START Data for review

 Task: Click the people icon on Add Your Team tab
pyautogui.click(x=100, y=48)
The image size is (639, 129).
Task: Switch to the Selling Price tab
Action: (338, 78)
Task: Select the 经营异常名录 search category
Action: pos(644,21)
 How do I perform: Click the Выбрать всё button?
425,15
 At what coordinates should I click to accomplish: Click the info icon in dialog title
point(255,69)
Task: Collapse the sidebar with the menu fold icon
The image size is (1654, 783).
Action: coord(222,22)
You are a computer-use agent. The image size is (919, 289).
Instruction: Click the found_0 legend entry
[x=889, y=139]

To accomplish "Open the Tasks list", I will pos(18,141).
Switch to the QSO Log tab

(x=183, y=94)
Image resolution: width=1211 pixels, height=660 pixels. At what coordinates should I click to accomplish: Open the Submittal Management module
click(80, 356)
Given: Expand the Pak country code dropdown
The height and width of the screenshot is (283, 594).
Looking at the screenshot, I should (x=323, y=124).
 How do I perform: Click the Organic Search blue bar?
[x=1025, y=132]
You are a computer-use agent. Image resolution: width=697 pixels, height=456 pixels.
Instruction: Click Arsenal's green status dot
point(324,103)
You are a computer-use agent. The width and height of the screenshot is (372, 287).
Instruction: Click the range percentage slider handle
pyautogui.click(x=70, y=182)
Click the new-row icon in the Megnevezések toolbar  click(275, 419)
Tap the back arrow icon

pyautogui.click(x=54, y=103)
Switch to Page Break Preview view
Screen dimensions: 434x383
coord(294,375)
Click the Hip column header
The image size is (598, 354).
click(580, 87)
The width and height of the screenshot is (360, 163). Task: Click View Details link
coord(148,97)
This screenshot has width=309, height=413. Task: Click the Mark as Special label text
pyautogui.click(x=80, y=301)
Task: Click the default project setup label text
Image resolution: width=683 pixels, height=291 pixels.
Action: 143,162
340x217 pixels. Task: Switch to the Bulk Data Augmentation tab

END Data for review

Your instructions. Write out the data above again, word for word.

Reply.
 Task: Click the people icon on Add Your Team tab
pyautogui.click(x=100, y=48)
The image size is (639, 129).
Task: Switch to the Selling Price tab
Action: (338, 78)
Task: Select the 经营异常名录 search category
Action: pos(644,21)
 How do I perform: Click the Выбрать всё button?
425,15
 At what coordinates should I click to accomplish: Click the info icon in dialog title
point(255,69)
Task: Collapse the sidebar with the menu fold icon
The image size is (1654, 783).
Action: coord(222,22)
You are a computer-use agent. The image size is (919, 289).
Instruction: Click the found_0 legend entry
[x=889, y=139]

To accomplish "Open the Tasks list", I will pos(18,141).
Switch to the QSO Log tab

(x=183, y=94)
Image resolution: width=1211 pixels, height=660 pixels. At what coordinates should I click to accomplish: Open the Submittal Management module
click(80, 356)
Given: Expand the Pak country code dropdown
The height and width of the screenshot is (283, 594).
Looking at the screenshot, I should (x=323, y=124).
 How do I perform: Click the Organic Search blue bar?
[x=1025, y=132]
You are a computer-use agent. Image resolution: width=697 pixels, height=456 pixels.
Instruction: Click Arsenal's green status dot
point(324,103)
You are a computer-use agent. The width and height of the screenshot is (372, 287).
Instruction: Click the range percentage slider handle
pyautogui.click(x=70, y=182)
Click the new-row icon in the Megnevezések toolbar  click(275, 419)
Tap the back arrow icon

pyautogui.click(x=54, y=103)
Switch to Page Break Preview view
Screen dimensions: 434x383
coord(294,375)
Click the Hip column header
The image size is (598, 354).
click(580, 87)
The width and height of the screenshot is (360, 163). Task: Click View Details link
coord(148,97)
This screenshot has width=309, height=413. Task: Click the Mark as Special label text
pyautogui.click(x=80, y=301)
Task: Click the default project setup label text
Image resolution: width=683 pixels, height=291 pixels.
Action: 143,162
340x217 pixels. Task: Switch to the Bulk Data Augmentation tab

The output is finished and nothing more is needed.